Avue officials say the main problem in the hiring effort for the Forest Service was its decision to let candidates submit paper applications. That decision forced Forest Service HR specialists to spend many hours entering applications into the Avue system, causing delays. Mike Dondero, fire management officer for the Humboldt-Toiyabe National Forest in Nevada, acknowledges that testing a new system in the midst of an effort to hire people very quickly is not the ideal approach. Kathleen Burgers, a Forest Service HR specialist at Washington headquarters agrees, adding that the agency is committed to making Avue work. "We just want to do the professional job of testing it and examining agency policy and access issues that we wish we'd had time to do [in 2001]," she says.

In addition to testing out Avue, the Forest Service used an automated system developed by agency employees to hire thousands of wildland firefighters in about eight months. The Bureau of Land Management also went on a hiring spree, using QuickHire for hundreds of its hires.
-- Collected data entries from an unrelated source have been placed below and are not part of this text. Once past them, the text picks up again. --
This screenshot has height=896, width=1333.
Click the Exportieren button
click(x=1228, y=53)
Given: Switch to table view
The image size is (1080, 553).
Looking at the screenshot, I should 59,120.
Officials at both agencies say they couldn't have hired all of the firefighters they needed in eight months without automated systems.

Avue's Rix says other agencies will learn the same lesson in the coming years, as baby boomers head into retirement and HR offices need to bring in new employees. Since most retirements will come at higher grades, they may create three or four vacancies each, as lower-level employees move up to fill in the gaps.
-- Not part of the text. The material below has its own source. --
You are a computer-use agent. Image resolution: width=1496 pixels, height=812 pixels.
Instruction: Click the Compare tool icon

Rix and Miller, using data from OPM and other agencies, have generated five-year gap analyses showing how many staffing actions will be required versus how many actions HR offices can handle. For one agency, Avue found that HR will need to process about 9,000 staffing actions per year from 2001 to 2005, but will only be able to handle between 2,000 and 3,000 per year. If the agency doesn't automate and streamline its hiring process, then the HR office will be increasingly buried in a backlog of hiring requests. Analyses for other agencies reveal similar gaps. Technology, then, may not be a panacea, but at the very least it's a necessary evil.

Believers and Skeptics

If the technology vendors are right, then agencies could become almost as fast as the private sector at hiring people, without any changes in law. At least as far as hiring goes, the federal personnel system would not have to be "blown up" to make it work, as some frustrated reformers have suggested.

If the vendors are wrong, then agencies may wind up spending a lot of money on systems that don't actually make hiring better or faster. The rituals that the techies want to destroy could simply be replaced with new rituals worthy of destruction. Already, applicants for federal jobs are picking up tips on how to game the automated systems, or at least adjust their applications so that the systems favor them.

"There are technophobes and technophiles," says Diane Disney, former civilian personnel policy chief at the Defense Department, where HR offices are using Resumix with varying degrees of success. "Most of us live in a world somewhere in between."

Both the true believers and the skeptics should take note of the experience of Moises O'Neill, the Food and Drug Administration's microbiology branch director in Bothell, Wash. The FDA is using QuickHire, which uses a questionnaire to rate and rank candidates. In 2001, O'Neill found that the system came up with a list of strong candidates for a job in his branch. He liked being able to review applicants on the Internet, admired the speed at which the system generated a list of top applicants, and appreciated the ability to tailor the questionnaire. "I was able to direct candidates to answer the questions I really needed answered," he says. "The people knew exactly what we needed." But alas, he couldn't hire any of the candidates.

In the time-honored tradition of new presidential administrations, a tradition that will not be destroyed by any technology, there was a hiring freeze.